Set of tasks:
A: Reproduce word for word the passage of the PC cooling thread that begins with the words containing "cause i just" and ends with "case any suggestions?".
B: Continue the PC cooling thread from the point where it stops.

Not on a OEM PC, what your seeing is full speed for your PC.


----------



## Mv826 (May 9, 2010)

hmm anyone wanna give me tips on cooling? lik without buying anything ?
cause i just got a sata to lp4 with a dual splitter sata so basically i got 1 lp4 from a sata and two extra sata that are powered through a splitter so im wondering how to cool my pc with all the wires on one side of my small case any suggestions?

im thinking about building like a tube with a like net(prevent dust) that will blow air into my pc through a empty 3.25in. bay i got


----------



## Wrench97 (May 10, 2008)

Some guys have been known to remove the side cover and use a house fan to blow into the pc, not a good idea if there are small children or pets around how ever.


----------



## Mv826 (May 9, 2010)

Entries on where items appear

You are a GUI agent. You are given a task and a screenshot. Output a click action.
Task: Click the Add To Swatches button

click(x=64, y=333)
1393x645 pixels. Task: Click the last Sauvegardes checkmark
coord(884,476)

--

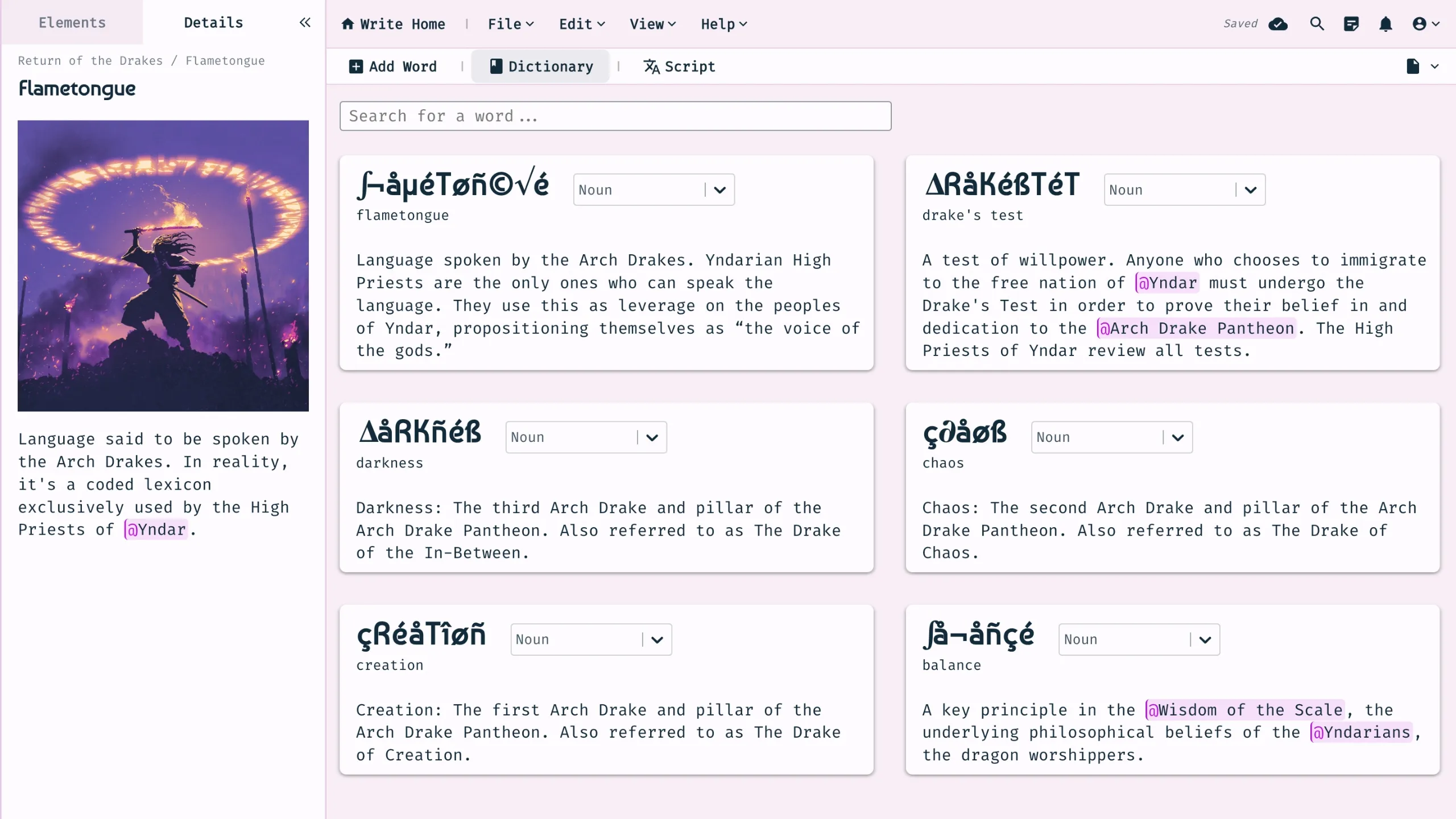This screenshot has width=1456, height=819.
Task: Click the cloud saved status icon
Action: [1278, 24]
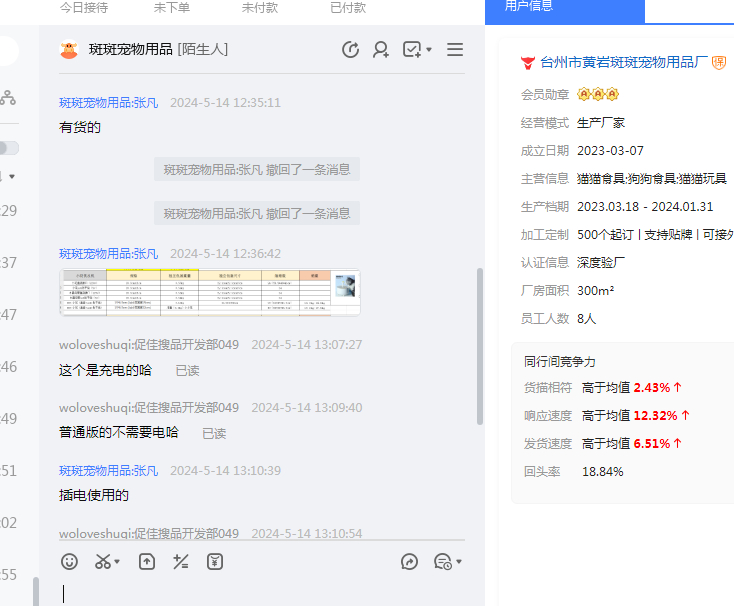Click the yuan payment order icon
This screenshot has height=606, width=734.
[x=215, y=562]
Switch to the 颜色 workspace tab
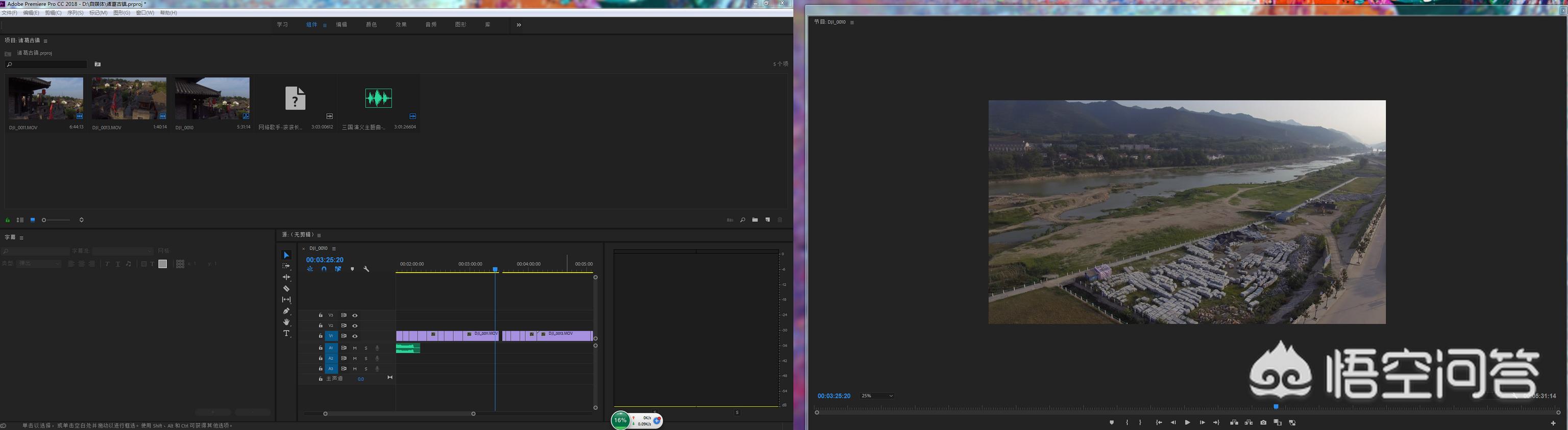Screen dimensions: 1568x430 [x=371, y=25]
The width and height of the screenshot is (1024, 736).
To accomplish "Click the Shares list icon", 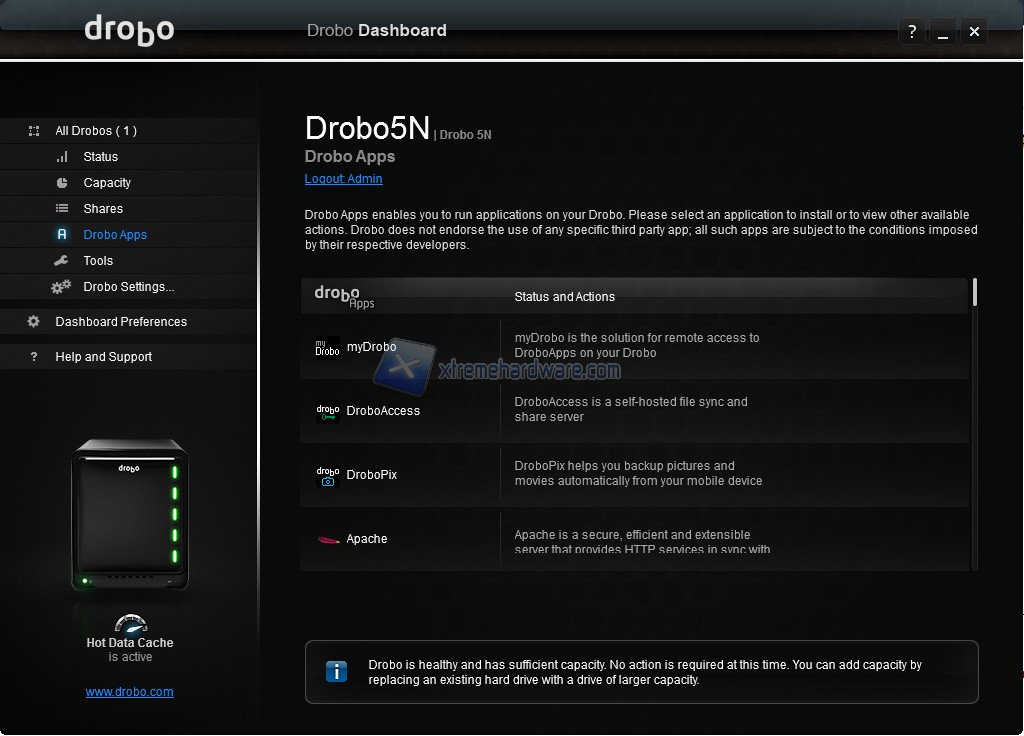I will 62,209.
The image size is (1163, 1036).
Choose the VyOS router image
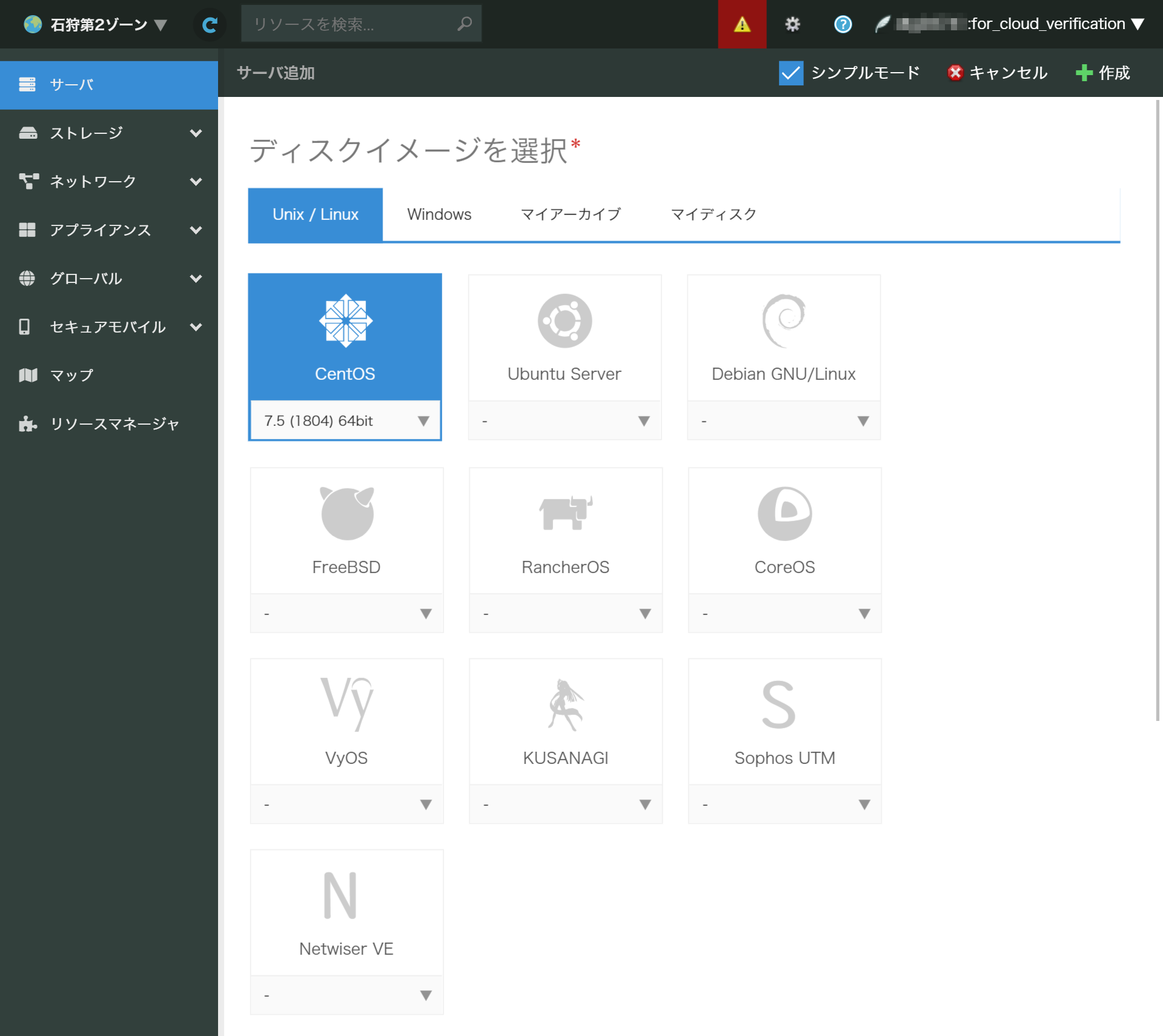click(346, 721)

...

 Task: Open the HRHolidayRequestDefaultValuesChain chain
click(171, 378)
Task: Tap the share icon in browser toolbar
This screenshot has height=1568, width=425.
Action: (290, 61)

Answers provided:
A:
cause i just got a sata to lp4 with a dual splitter sata so basically i got 1 lp4 from a sata and two extra sata that are powered through a splitter so im wondering how to cool my pc with all the wires on one side of my small case any suggestions?

B:
i know that i use to do that but there's no point when theres dust in the air and since I'm getting the bathroom down like 10 feet from my room theres no point of all the cement broken tiles etc that's in the air. Plus, I just ran out of compressed air =[.


----------



## greenbrucelee (Apr 24, 2007)

there's not much you can do without buying anything. an extra fan doesn't cost much and having an open drive bay with something stop dust wont really have any affect.


----------



## Mv826 (May 9, 2010)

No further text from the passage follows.